Passage shown >>

What you can test with Browserbase

Templates

Templates to get you started

Frequently Asked Questions

What is end-to-end testing?

End-to-end testing simulates real user behavior across a full application, from the browser to the backend and back. Unlike unit tests that check a single function or integration tests that check a few components together, end-to-end tests run the application the way a customer would use it: clicking, typing, and navigating through complete workflows.

How is end-to-end testing different from integration testing?

Integration testing checks that a few components work together, often without a real browser or full backend. End-to-end testing exercises the entire stack, from the rendered UI all the way through APIs, databases, and third-party services. End-to-end tests catch bugs that integration tests miss, especially issues with browser rendering, network timing, and real user journeys.

What are the best tools for end-to-end testing?

Playwright, Puppeteer, Cypress, and Selenium are the most widely used end-to-end testing frameworks. Browserbase works with Playwright, Puppeteer, and Selenium today through a standard CDP connection, so you can keep your existing test code and run it on cloud browsers with no rewrite.

Can I run my existing Playwright or Puppeteer tests on Browserbase?

Yes. Browserbase exposes a standard Chrome DevTools Protocol endpoint, so you can connect your Playwright, Puppeteer, or Selenium scripts in a few lines of code. Most teams swap their local browser launch for a Browserbase session and ship to production within a day.

Stated problem 1 >> From the Browserbase testing FAQ, write out the passage from "How is end-to-end" up to and including "real user journeys.".
Stated problem 2 >>
Answer these questions from the Browserbase testing FAQ:
(a) Which four frameworks does it name as the most widely used for end-to-end testing?
(b) What kind of endpoint does Browserbase expose?
(c) Which issues does it say end-to-end tests especially catch that integration tests miss?
Answer using only the Browserbase testing FAQ.

Material >>
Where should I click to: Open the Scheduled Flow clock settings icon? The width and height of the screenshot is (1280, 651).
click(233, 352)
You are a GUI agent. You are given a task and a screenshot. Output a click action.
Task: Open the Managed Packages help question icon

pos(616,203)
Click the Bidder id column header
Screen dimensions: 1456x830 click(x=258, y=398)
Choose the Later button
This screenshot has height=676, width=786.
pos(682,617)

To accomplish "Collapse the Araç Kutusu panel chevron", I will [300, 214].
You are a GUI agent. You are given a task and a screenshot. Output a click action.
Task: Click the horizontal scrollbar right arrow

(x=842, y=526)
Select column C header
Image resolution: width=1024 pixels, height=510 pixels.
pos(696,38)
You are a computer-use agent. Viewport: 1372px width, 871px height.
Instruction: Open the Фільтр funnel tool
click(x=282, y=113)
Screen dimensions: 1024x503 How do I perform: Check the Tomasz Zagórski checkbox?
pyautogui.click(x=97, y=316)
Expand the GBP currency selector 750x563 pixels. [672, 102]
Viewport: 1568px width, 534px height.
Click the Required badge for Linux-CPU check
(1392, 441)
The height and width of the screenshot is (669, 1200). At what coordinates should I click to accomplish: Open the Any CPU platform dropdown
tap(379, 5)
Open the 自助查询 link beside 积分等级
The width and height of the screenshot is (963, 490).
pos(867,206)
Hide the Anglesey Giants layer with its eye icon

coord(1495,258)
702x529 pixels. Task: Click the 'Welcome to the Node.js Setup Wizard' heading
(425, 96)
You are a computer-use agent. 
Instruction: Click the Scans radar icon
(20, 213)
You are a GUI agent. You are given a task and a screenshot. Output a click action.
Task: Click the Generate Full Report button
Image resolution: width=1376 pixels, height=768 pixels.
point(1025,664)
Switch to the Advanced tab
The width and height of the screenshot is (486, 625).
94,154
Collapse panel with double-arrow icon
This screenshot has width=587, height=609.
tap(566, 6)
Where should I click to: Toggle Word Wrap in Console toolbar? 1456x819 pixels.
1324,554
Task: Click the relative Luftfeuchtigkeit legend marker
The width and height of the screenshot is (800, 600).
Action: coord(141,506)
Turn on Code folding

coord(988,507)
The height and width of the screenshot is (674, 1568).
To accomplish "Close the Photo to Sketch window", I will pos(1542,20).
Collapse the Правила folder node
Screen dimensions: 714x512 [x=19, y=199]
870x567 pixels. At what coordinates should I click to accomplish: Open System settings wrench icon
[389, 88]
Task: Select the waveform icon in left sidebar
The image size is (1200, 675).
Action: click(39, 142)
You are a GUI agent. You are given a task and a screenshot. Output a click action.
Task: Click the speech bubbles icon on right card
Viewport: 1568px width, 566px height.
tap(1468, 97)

Complete response 1 >>
How is end-to-end testing different from integration testing?

Integration testing checks that a few components work together, often without a real browser or full backend. End-to-end testing exercises the entire stack, from the rendered UI all the way through APIs, databases, and third-party services. End-to-end tests catch bugs that integration tests miss, especially issues with browser rendering, network timing, and real user journeys.

Complete response 2 >>
(a) Playwright, Puppeteer, Cypress, and Selenium.
(b) A standard Chrome DevTools Protocol endpoint.
(c) Issues with browser rendering, network timing, and real user journeys.